Does this handle daylight saving time?
Yes, automatically. Conversions use your browser's built-in IANA time zone database, so each zone's offset is calculated for the specific date you picked rather than assumed. That matters most in the weeks when two countries disagree. London is normally 5 hours ahead of New York, in both winter and summer, but for about three weeks each March, after the US has moved its clocks forward and before the UK moves its own, the gap is only 4 hours. Pick a date in mid-March and you can watch it change.
What is the difference between UTC and GMT?
For everyday purposes they name the same moment. UTC (Coordinated Universal Time) is the modern standard, defined by atomic clocks and kept within a second of the Earth's rotation by occasional leap seconds. GMT (Greenwich Mean Time) is an older astronomical time scale that is now also a civil time zone used in the UK and parts of Africa. The practical difference: UTC never changes, whereas the UK's clocks move to BST (UTC+1) in summer, so London is not always GMT.
Why does the date change when I convert a time?
Because the world's zones span more than 24 hours, one instant can fall on different calendar days in different places. When it is 9am Thursday in New York it is already 10pm Thursday in Tokyo, and 8am Monday in Los Angeles is 1am Tuesday in Sydney. Any city on a different day shows a +1 or -1 day marker so a meeting invitation never lands on the wrong date.

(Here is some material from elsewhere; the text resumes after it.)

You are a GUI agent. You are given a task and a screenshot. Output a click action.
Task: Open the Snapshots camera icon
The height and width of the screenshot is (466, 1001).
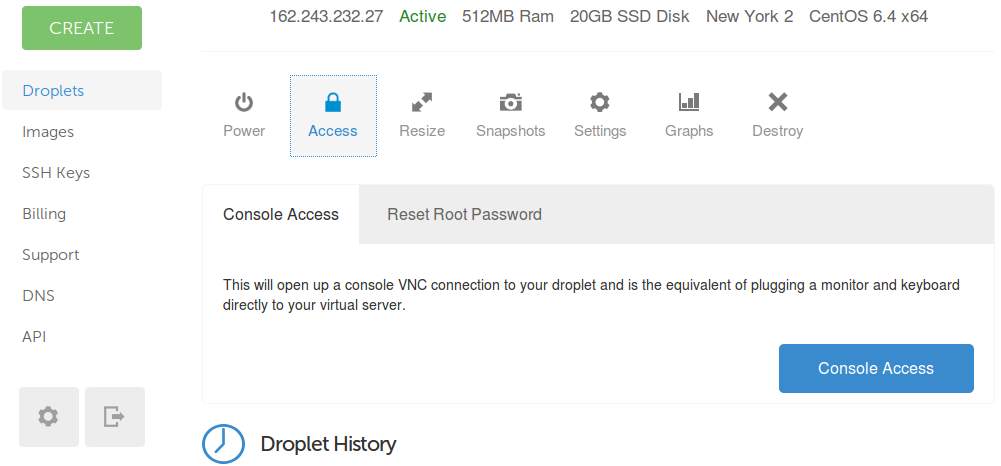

How do I find a meeting time that works across time zones?
Use the hour strip. Each row is one city and each cell is one hour of the chosen day, shaded to show typical working hours, evenings, and night. Scan down a column and you can see instantly whether that moment is reasonable everywhere or the middle of the night for someone. Click any cell to convert that exact hour.
Is my data sent anywhere?
No. Every conversion runs in JavaScript in your browser using its own time zone database and your device's clock. The cities you add are saved only in your browser's local storage, never uploaded, and the page keeps working offline once loaded.